*WHAT IS ASKED*. Convert the data below into a JSON list of strings, one string per line, leaving out blank lines.

*GIVEN INFORMATION*.
** Start **

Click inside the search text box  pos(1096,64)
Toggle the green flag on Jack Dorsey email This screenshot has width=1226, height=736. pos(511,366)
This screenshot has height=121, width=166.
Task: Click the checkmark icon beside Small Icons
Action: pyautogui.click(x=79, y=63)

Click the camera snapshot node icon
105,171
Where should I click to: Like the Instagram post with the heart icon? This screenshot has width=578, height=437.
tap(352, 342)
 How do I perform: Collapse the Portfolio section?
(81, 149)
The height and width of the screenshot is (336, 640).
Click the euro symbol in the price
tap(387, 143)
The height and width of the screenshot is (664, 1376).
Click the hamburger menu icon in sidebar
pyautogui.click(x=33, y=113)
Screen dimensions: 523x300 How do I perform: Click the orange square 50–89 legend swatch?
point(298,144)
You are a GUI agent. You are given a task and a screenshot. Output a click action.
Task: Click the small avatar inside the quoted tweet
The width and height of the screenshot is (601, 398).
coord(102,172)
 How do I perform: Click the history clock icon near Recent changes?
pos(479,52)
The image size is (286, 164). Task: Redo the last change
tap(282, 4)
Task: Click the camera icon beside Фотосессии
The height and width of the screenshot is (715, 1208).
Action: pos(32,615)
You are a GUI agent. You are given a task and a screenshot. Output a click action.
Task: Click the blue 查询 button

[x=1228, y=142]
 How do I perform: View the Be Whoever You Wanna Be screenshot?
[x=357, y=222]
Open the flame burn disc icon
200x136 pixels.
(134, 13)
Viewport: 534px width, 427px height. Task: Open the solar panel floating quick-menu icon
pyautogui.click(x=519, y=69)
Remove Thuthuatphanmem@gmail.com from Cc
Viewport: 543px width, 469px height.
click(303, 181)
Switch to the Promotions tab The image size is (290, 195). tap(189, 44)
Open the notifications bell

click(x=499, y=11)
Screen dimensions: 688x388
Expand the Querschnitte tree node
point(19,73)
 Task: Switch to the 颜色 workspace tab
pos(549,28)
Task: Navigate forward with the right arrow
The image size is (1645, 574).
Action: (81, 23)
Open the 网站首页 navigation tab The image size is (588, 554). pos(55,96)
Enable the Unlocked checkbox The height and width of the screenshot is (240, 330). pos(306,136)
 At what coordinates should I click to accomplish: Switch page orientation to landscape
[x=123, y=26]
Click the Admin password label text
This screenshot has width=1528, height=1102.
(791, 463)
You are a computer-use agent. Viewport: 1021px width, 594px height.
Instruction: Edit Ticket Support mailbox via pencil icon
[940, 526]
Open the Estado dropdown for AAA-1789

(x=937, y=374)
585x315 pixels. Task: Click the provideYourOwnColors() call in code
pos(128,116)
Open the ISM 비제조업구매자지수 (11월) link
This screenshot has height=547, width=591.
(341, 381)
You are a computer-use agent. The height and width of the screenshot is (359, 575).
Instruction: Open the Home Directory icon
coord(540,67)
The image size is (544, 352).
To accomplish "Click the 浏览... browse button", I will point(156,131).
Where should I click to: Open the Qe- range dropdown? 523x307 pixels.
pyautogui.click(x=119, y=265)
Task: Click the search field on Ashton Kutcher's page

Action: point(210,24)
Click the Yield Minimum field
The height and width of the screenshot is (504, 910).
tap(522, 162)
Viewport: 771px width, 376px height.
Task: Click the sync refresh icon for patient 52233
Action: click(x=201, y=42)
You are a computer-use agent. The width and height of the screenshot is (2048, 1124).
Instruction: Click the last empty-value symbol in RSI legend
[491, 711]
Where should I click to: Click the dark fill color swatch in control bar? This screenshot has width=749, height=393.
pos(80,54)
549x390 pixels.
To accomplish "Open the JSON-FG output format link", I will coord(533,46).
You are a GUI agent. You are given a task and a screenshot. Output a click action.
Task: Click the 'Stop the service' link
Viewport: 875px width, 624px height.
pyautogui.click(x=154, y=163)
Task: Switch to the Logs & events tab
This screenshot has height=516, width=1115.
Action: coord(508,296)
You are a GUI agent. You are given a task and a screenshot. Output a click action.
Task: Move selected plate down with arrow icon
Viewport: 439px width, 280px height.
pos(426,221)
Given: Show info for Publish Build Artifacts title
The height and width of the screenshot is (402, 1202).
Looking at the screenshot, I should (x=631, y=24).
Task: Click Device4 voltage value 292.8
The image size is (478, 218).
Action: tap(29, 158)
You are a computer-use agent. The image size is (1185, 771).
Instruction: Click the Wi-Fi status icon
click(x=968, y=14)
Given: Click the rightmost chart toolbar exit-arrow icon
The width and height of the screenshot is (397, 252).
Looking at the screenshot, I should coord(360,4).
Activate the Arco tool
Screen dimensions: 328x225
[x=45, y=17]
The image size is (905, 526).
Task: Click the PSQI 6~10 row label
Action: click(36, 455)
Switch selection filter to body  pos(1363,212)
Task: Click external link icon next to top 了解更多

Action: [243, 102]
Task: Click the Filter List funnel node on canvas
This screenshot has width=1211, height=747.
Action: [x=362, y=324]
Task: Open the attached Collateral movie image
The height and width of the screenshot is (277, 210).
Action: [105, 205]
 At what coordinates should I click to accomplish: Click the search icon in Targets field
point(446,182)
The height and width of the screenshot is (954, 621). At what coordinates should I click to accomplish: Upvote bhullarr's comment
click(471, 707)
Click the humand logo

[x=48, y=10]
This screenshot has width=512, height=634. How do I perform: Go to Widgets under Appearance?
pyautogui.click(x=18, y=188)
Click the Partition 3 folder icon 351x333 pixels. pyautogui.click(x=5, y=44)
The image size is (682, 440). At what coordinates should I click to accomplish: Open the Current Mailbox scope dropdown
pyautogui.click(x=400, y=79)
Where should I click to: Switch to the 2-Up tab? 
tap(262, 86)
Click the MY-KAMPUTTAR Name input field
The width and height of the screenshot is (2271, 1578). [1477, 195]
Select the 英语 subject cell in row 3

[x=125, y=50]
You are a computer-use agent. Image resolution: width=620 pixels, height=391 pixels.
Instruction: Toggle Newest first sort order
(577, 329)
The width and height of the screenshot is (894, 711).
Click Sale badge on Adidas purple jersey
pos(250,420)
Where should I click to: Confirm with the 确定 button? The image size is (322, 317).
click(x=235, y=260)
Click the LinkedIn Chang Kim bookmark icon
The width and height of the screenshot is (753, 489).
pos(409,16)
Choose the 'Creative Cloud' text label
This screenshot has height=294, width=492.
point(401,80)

** End **

*EXPECTED ANSWER*.
[
  "Click inside the search text box  pos(1096,64)",
  "Toggle the green flag on Jack Dorsey email This screenshot has width=1226, height=736. pos(511,366)",
  "This screenshot has height=121, width=166.",
  "Task: Click the checkmark icon beside Small Icons",
  "Action: pyautogui.click(x=79, y=63)",
  "Click the camera snapshot node icon",
  "105,171",
  "Where should I click to: Like the Instagram post with the heart icon? This screenshot has width=578, height=437.",
  "tap(352, 342)",
  " How do I perform: Collapse the Portfolio section?",
  "(81, 149)",
  "The height and width of the screenshot is (336, 640).",
  "Click the euro symbol in the price",
  "tap(387, 143)",
  "The height and width of the screenshot is (664, 1376).",
  "Click the hamburger menu icon in sidebar",
  "pyautogui.click(x=33, y=113)",
  "Screen dimensions: 523x300 How do I perform: Click the orange square 50–89 legend swatch?",
  "point(298,144)",
  "You are a GUI agent. You are given a task and a screenshot. Output a click action.",
  "Task: Click the small avatar inside the quoted tweet",
  "The width and height of the screenshot is (601, 398).",
  "coord(102,172)",
  " How do I perform: Click the history clock icon near Recent changes?",
  "pos(479,52)",
  "The image size is (286, 164). Task: Redo the last change",
  "tap(282, 4)",
  "Task: Click the camera icon beside Фотосессии",
  "The height and width of the screenshot is (715, 1208).",
  "Action: pos(32,615)",
  "You are a GUI agent. You are given a task and a screenshot. Output a click action.",
  "Task: Click the blue 查询 button",
  "[x=1228, y=142]",
  " How do I perform: View the Be Whoever You Wanna Be screenshot?",
  "[x=357, y=222]",
  "Open the flame burn disc icon",
  "200x136 pixels.",
  "(134, 13)",
  "Viewport: 534px width, 427px height. Task: Open the solar panel floating quick-menu icon",
  "pyautogui.click(x=519, y=69)",
  "Remove Thuthuatphanmem@gmail.com from Cc",
  "Viewport: 543px width, 469px height.",
  "click(303, 181)",
  "Switch to the Promotions tab The image size is (290, 195). tap(189, 44)",
  "Open the notifications bell",
  "click(x=499, y=11)",
  "Screen dimensions: 688x388",
  "Expand the Querschnitte tree node",
  "point(19,73)",
  " Task: Switch to the 颜色 workspace tab",
  "pos(549,28)",
  "Task: Navigate forward with the right arrow",
  "The image size is (1645, 574).",
  "Action: (81, 23)",
  "Open the 网站首页 navigation tab The image size is (588, 554). pos(55,96)",
  "Enable the Unlocked checkbox The height and width of the screenshot is (240, 330). pos(306,136)",
  " At what coordinates should I click to accomplish: Switch page orientation to landscape",
  "[x=123, y=26]",
  "Click the Admin password label text",
  "This screenshot has width=1528, height=1102.",
  "(791, 463)",
  "You are a computer-use agent. Viewport: 1021px width, 594px height.",
  "Instruction: Edit Ticket Support mailbox via pencil icon",
  "[940, 526]",
  "Open the Estado dropdown for AAA-1789",
  "(x=937, y=374)",
  "585x315 pixels. Task: Click the provideYourOwnColors() call in code",
  "pos(128,116)",
  "Open the ISM 비제조업구매자지수 (11월) link",
  "This screenshot has height=547, width=591.",
  "(341, 381)",
  "You are a computer-use agent. The height and width of the screenshot is (359, 575).",
  "Instruction: Open the Home Directory icon",
  "coord(540,67)",
  "The image size is (544, 352).",
  "To accomplish \"Click the 浏览... browse button\", I will point(156,131).",
  "Where should I click to: Open the Qe- range dropdown? 523x307 pixels.",
  "pyautogui.click(x=119, y=265)",
  "Task: Click the search field on Ashton Kutcher's page",
  "Action: point(210,24)",
  "Click the Yield Minimum field",
  "The height and width of the screenshot is (504, 910).",
  "tap(522, 162)",
  "Viewport: 771px width, 376px height.",
  "Task: Click the sync refresh icon for patient 52233",
  "Action: click(x=201, y=42)",
  "You are a computer-use agent. The width and height of the screenshot is (2048, 1124).",
  "Instruction: Click the last empty-value symbol in RSI legend",
  "[491, 711]",
  "Where should I click to: Click the dark fill color swatch in control bar? This screenshot has width=749, height=393.",
  "pos(80,54)",
  "549x390 pixels.",
  "To accomplish \"Open the JSON-FG output format link\", I will coord(533,46).",
  "You are a GUI agent. You are given a task and a screenshot. Output a click action.",
  "Task: Click the 'Stop the service' link",
  "Viewport: 875px width, 624px height.",
  "pyautogui.click(x=154, y=163)",
  "Task: Switch to the Logs & events tab",
  "This screenshot has height=516, width=1115.",
  "Action: coord(508,296)",
  "You are a GUI agent. You are given a task and a screenshot. Output a click action.",
  "Task: Move selected plate down with arrow icon",
  "Viewport: 439px width, 280px height.",
  "pos(426,221)",
  "Given: Show info for Publish Build Artifacts title",
  "The height and width of the screenshot is (402, 1202).",
  "Looking at the screenshot, I should (x=631, y=24).",
  "Task: Click Device4 voltage value 292.8",
  "The image size is (478, 218).",
  "Action: tap(29, 158)",
  "You are a computer-use agent. The image size is (1185, 771).",
  "Instruction: Click the Wi-Fi status icon",
  "click(x=968, y=14)",
  "Given: Click the rightmost chart toolbar exit-arrow icon",
  "The width and height of the screenshot is (397, 252).",
  "Looking at the screenshot, I should coord(360,4).",
  "Activate the Arco tool",
  "Screen dimensions: 328x225",
  "[x=45, y=17]",
  "The image size is (905, 526).",
  "Task: Click the PSQI 6~10 row label",
  "Action: click(36, 455)",
  "Switch selection filter to body  pos(1363,212)",
  "Task: Click external link icon next to top 了解更多",
  "Action: [243, 102]",
  "Task: Click the Filter List funnel node on canvas",
  "This screenshot has width=1211, height=747.",
  "Action: [x=362, y=324]",
  "Task: Open the attached Collateral movie image",
  "The height and width of the screenshot is (277, 210).",
  "Action: [105, 205]",
  " At what coordinates should I click to accomplish: Click the search icon in Targets field",
  "point(446,182)",
  "The height and width of the screenshot is (954, 621). At what coordinates should I click to accomplish: Upvote bhullarr's comment",
  "click(471, 707)",
  "Click the humand logo",
  "[x=48, y=10]",
  "This screenshot has width=512, height=634. How do I perform: Go to Widgets under Appearance?",
  "pyautogui.click(x=18, y=188)",
  "Click the Partition 3 folder icon 351x333 pixels. pyautogui.click(x=5, y=44)",
  "The image size is (682, 440). At what coordinates should I click to accomplish: Open the Current Mailbox scope dropdown",
  "pyautogui.click(x=400, y=79)",
  "Where should I click to: Switch to the 2-Up tab? ",
  "tap(262, 86)",
  "Click the MY-KAMPUTTAR Name input field",
  "The width and height of the screenshot is (2271, 1578). [1477, 195]",
  "Select the 英语 subject cell in row 3",
  "[x=125, y=50]",
  "You are a computer-use agent. Image resolution: width=620 pixels, height=391 pixels.",
  "Instruction: Toggle Newest first sort order",
  "(577, 329)",
  "The width and height of the screenshot is (894, 711).",
  "Click Sale badge on Adidas purple jersey",
  "pos(250,420)",
  "Where should I click to: Confirm with the 确定 button? The image size is (322, 317).",
  "click(x=235, y=260)",
  "Click the LinkedIn Chang Kim bookmark icon",
  "The width and height of the screenshot is (753, 489).",
  "pos(409,16)",
  "Choose the 'Creative Cloud' text label",
  "This screenshot has height=294, width=492.",
  "point(401,80)"
]